Approximating white light with three LEDs

The following code fits coefficients for a particular type of red, green and blue LED to approximate the chromaticity coordinates of the CIE Standard Illuminant D65. The total LED spectrum, as plotted by the code, is shown below.

White LED spectrum

The output is:

[0.31266048 0.32906744] approximates (0.3127, 0.3291)
with the following coefficients of ['red', 'green', 'blue']
[0.51530624 0.47649352 0.23179431]
HTML code for target colour: #fefeff
HTML code for fitted colour: #fefeff

That is, presumably two red, two green and one blue LEDs of this kind would make a reasonably good approximation to white light.

import numpy as np
import matplotlib.pyplot as plt
from colour_system import cs_hdtv as cs, xyz_from_xy
from led_fit import lam, fit_led_xy, get_led_data, get_led_spec

led_colours=['red', 'green', 'blue']

# Target chromaticity coordinates: Illuminant D65
B_xy = 0.3127, 0.3291
fit_coeffs, led_spec = fit_led_xy(B_xy, True, cs, led_colours)
print(cs.spec_to_xyz(led_spec)[:2], 'approximates', B_xy)
print('with the following coefficients of', led_colours)

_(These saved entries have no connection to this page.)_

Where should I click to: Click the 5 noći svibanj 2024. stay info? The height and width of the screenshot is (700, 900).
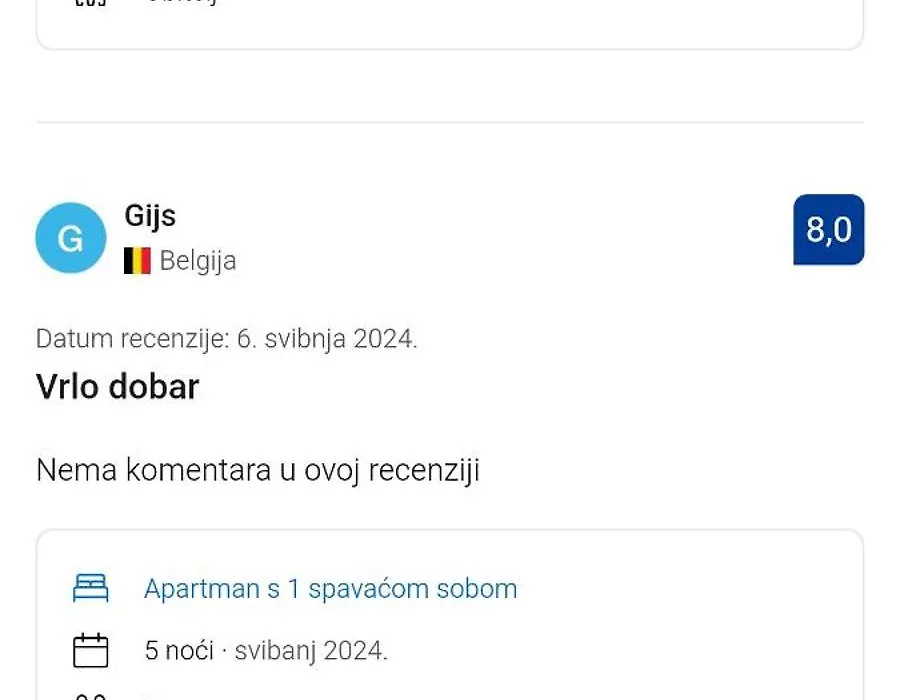(266, 651)
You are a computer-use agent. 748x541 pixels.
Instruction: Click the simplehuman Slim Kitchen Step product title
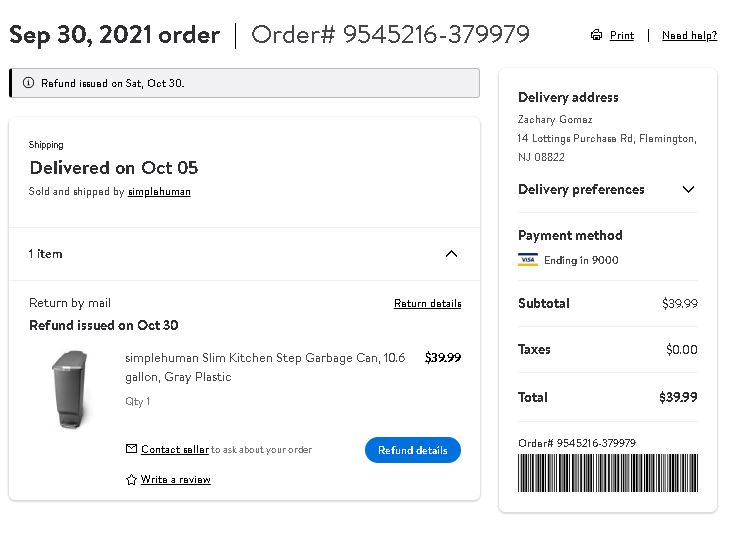tap(265, 367)
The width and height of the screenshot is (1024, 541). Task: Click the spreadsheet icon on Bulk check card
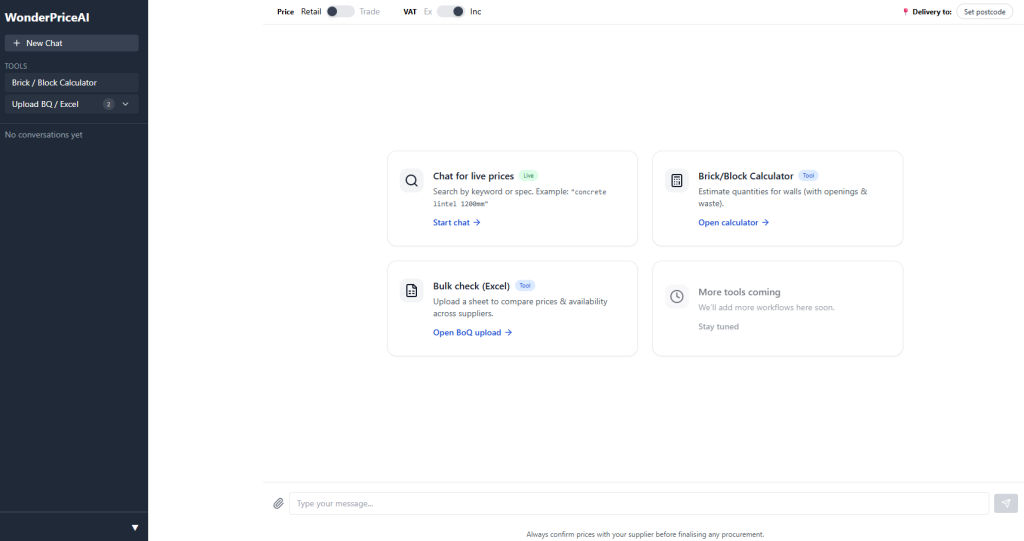(411, 291)
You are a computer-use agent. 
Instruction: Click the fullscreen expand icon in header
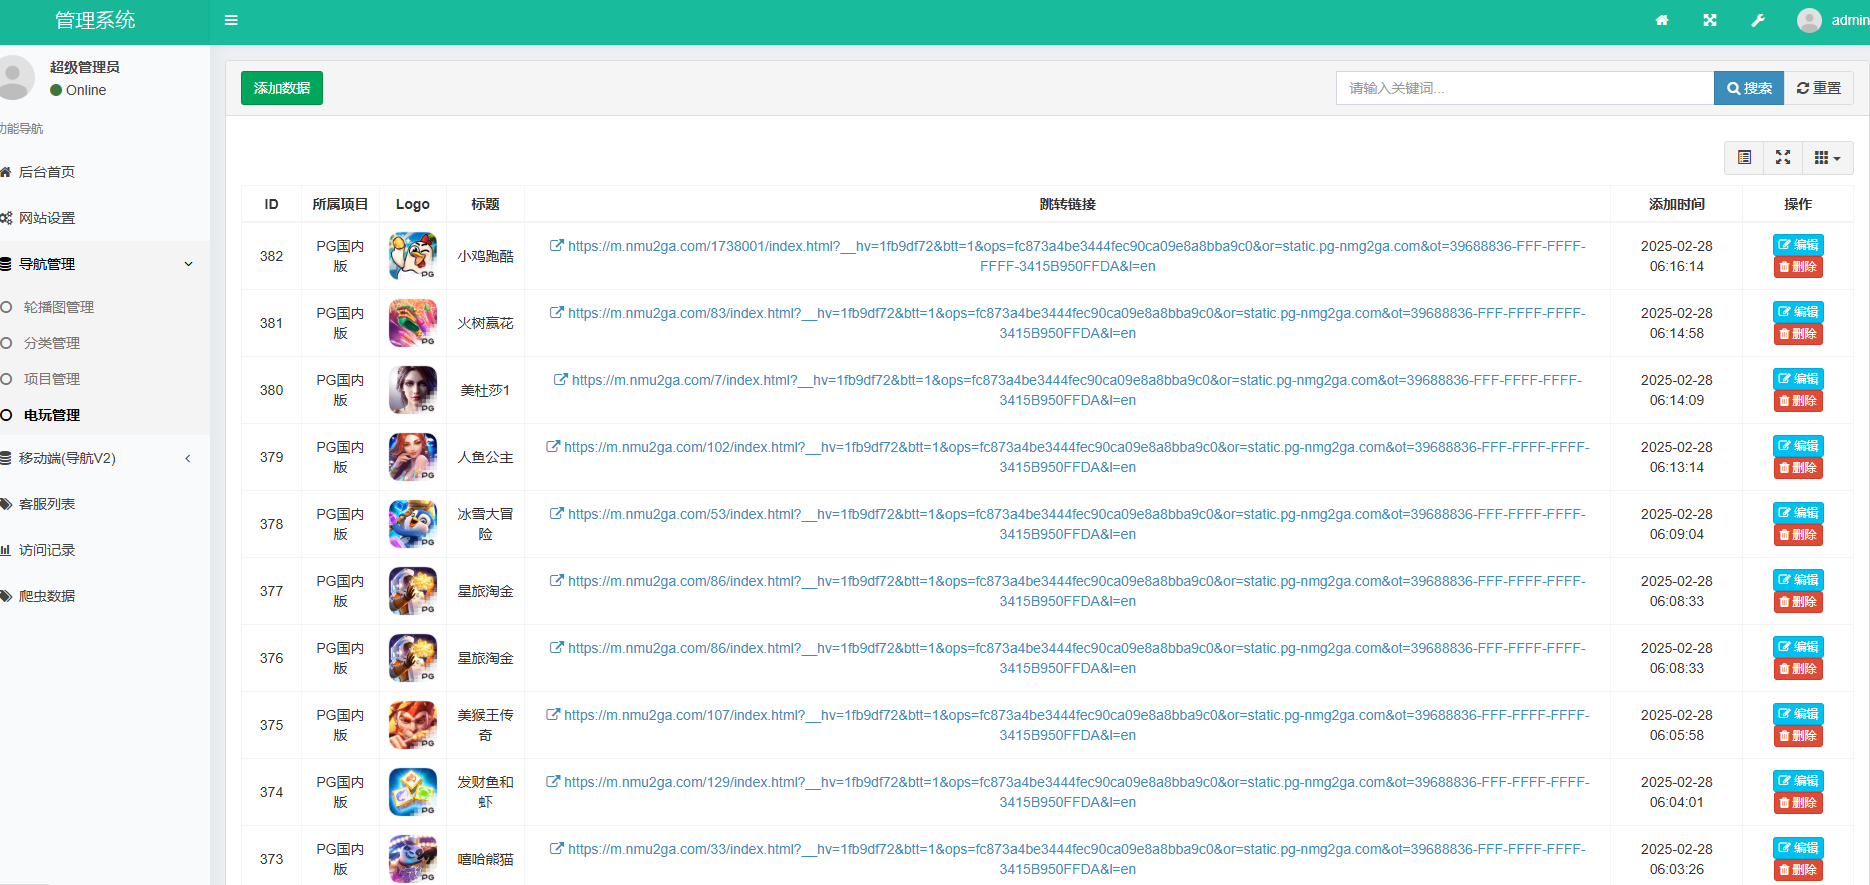click(1710, 20)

# Get HTML codes for the target and fitted colours.
led_html = cs.spec_to_rgb(led_spec, out_fmt='html')
B_html = cs.rgb_to_hex(cs.xyz_to_rgb(xyz_from_xy(*B_xy)))
print('HTML code for target colour:', B_html)
print('HTML code for fitted colour:', led_html)

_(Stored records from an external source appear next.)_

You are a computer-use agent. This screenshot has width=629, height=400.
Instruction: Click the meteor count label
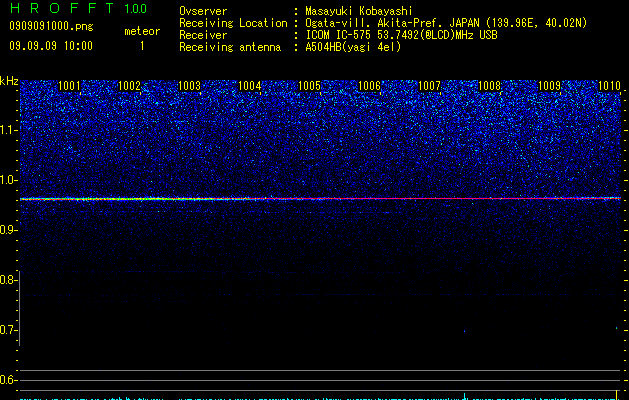click(142, 31)
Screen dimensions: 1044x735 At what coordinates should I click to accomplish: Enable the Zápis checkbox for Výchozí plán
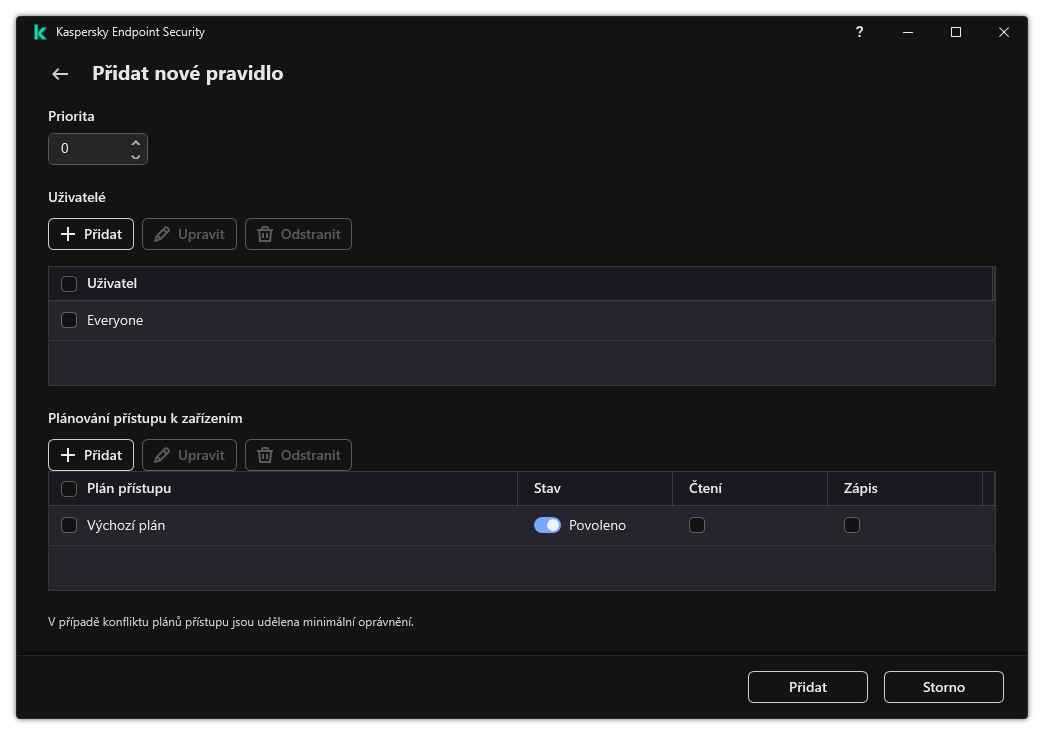pos(852,525)
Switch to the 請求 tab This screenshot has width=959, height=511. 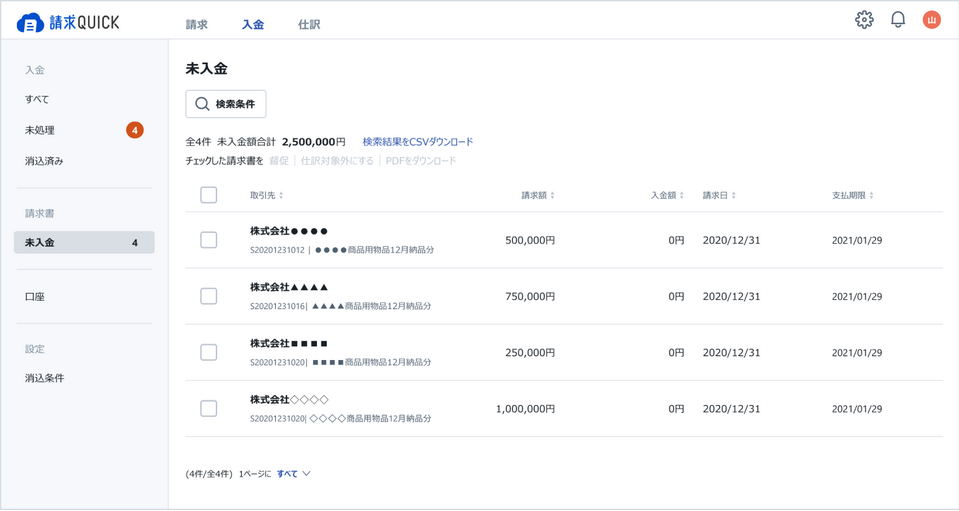197,25
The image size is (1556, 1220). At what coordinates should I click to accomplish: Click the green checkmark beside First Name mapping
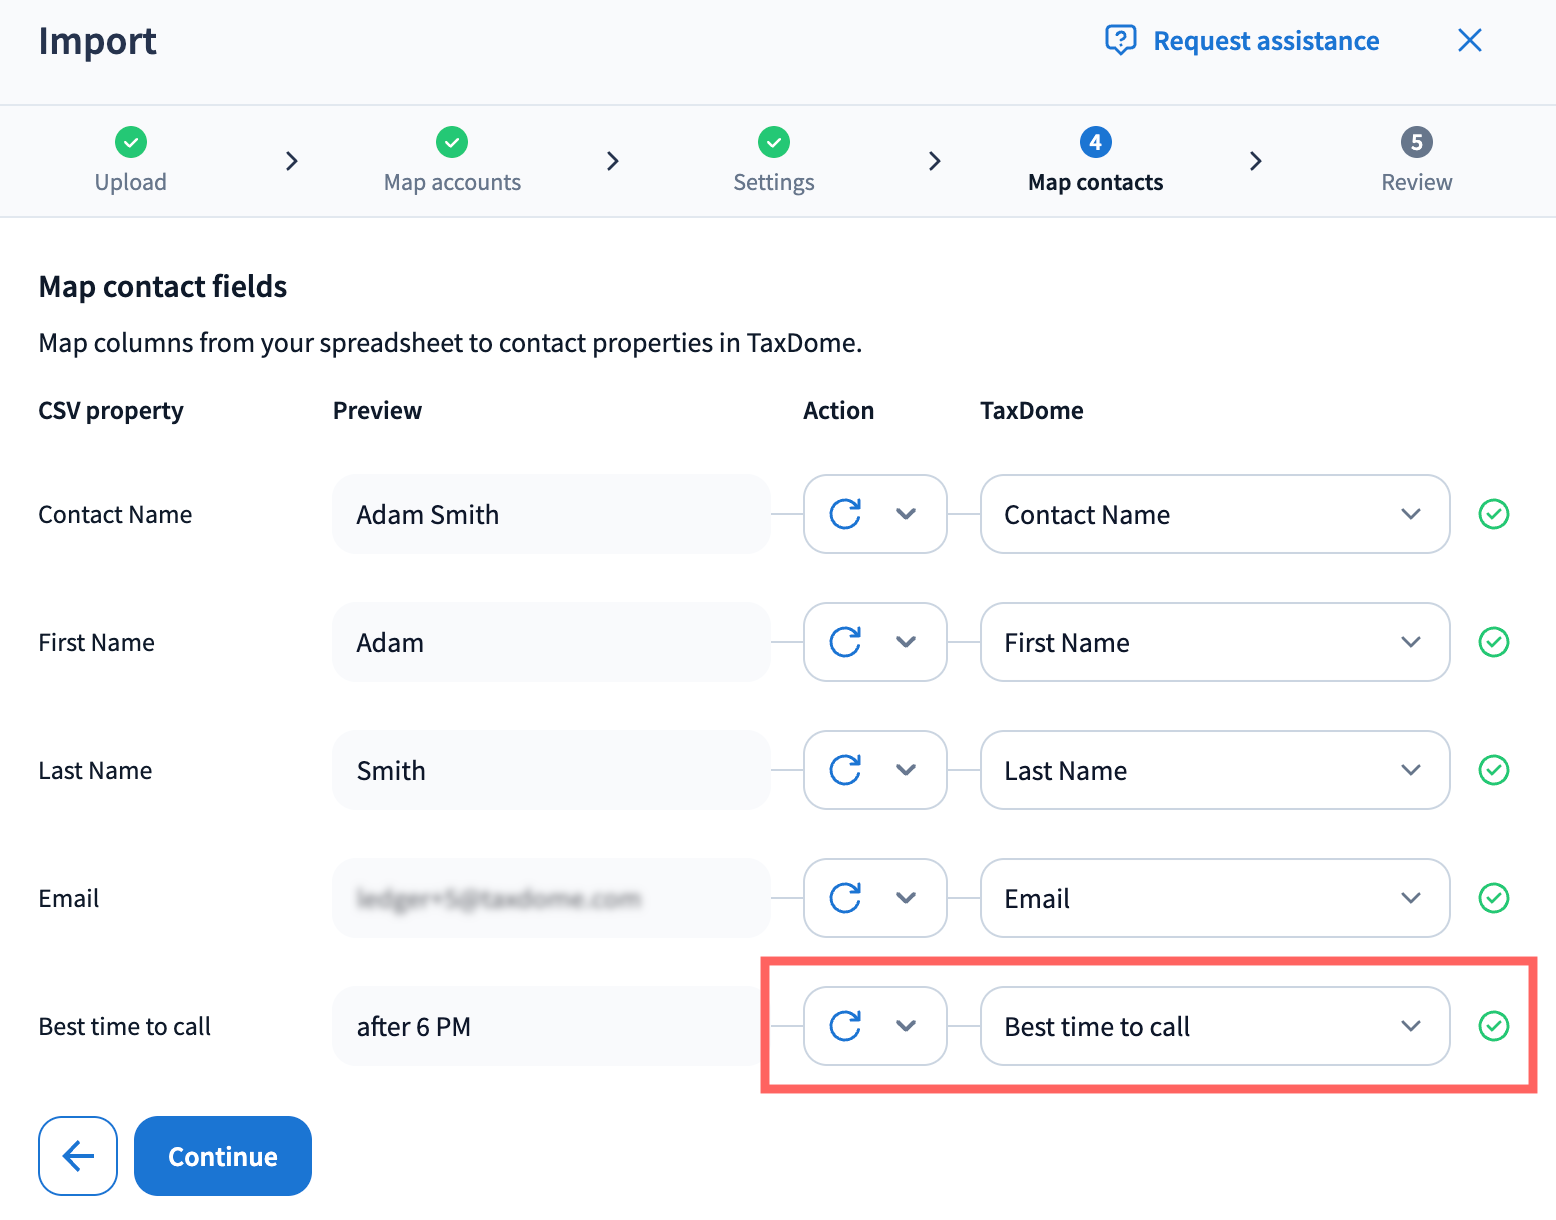click(1493, 642)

# Plot the total LED spectrum and its component intensities.
fig, ax = plt.subplots()
ax.plot(lam, led_spec, 'k')
Iled = get_led_data(led_colours)
ax.plot(lam, fit_coeffs[0] * Iled[0], c='tab:red')
ax.plot(lam, fit_coeffs[1] * Iled[1], c='tab:green')
ax.plot(lam, fit_coeffs[2] * Iled[2], c='tab:blue')
ax.set_ylabel('Normalized Intensity (arb. units)')

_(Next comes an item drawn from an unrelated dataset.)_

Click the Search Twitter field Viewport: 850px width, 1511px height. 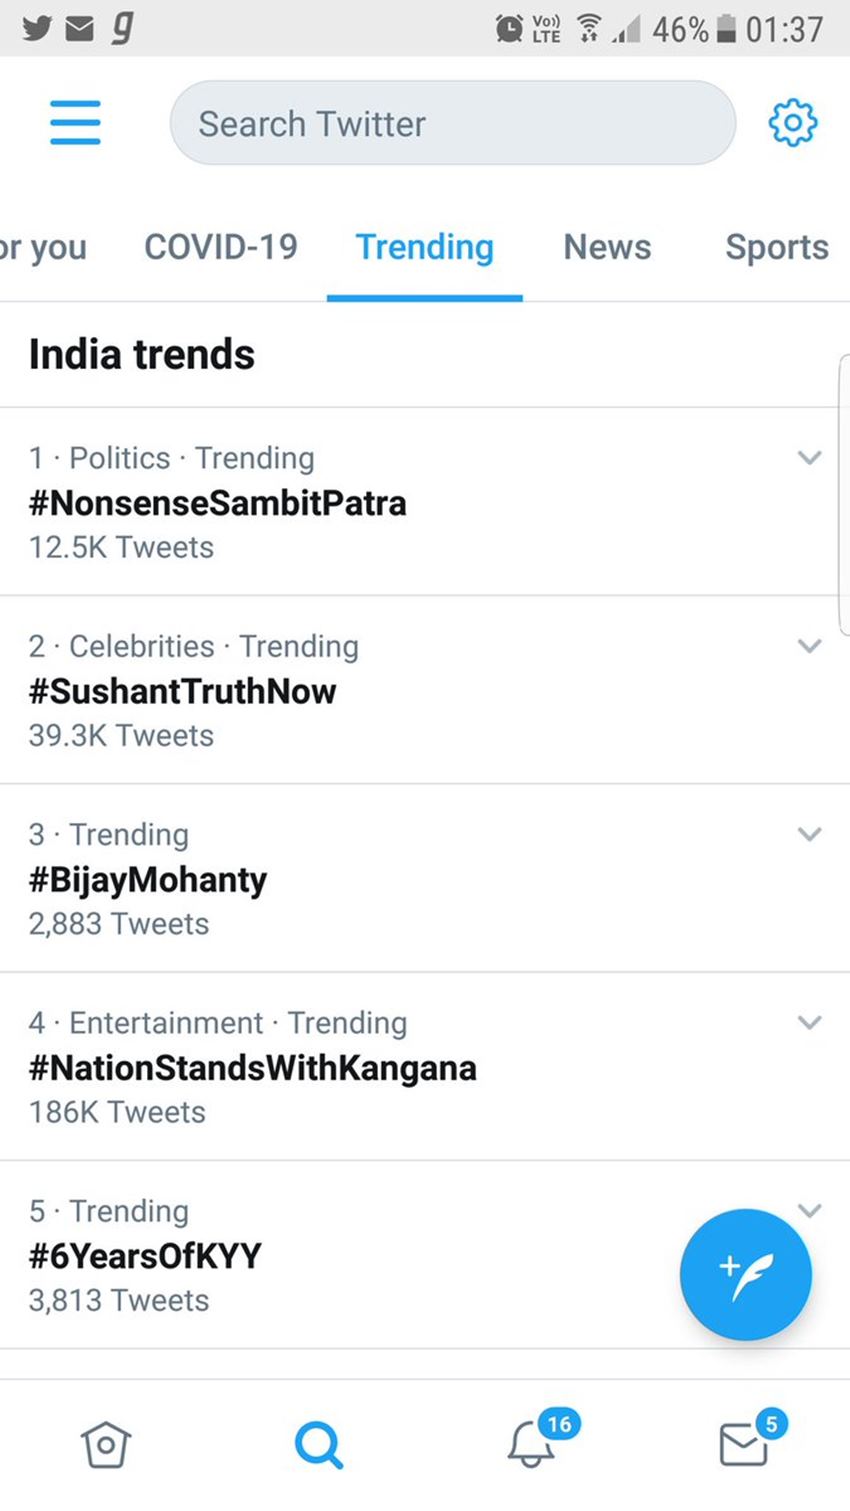coord(452,123)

Approximating star colours with LEDs

The code below fits the spectra of a specified list of LEDs to the match the colours of stars of different temperatures deduced from their black body spectra. In the plots, the top half of each circle is the LED approximation, the lower half is the black body colour. Also plotted are the black body and combined LED $(x,y)$ chromaticities. Using only orange, green and blue LEDs does a pretty good job apart from the lower-$T$, red stars:

Fit to black body spectra with orange, green and blue LEDs (x y) chromaticity coordinates of fits to black body spectra with orange, green and blue LEDs

Using red, orange, green and blue together gives a pretty faithful approximation:

Fit to black body spectra with red, orange, green and blue LEDs (x y) chromaticity coordinates of fits to black body spectra with red, orange, green and blue LEDs

import numpy as np
from scipy.constants import h, c, k
import matplotlib.pyplot as plt
from matplotlib.patches import Circle, Wedge
from colour_system import cs_hdtv as cs
from led_fit import lam, fit_led_xy

def planck(lam, T):
    """Returns the spectral radiance of a black body at temperature T.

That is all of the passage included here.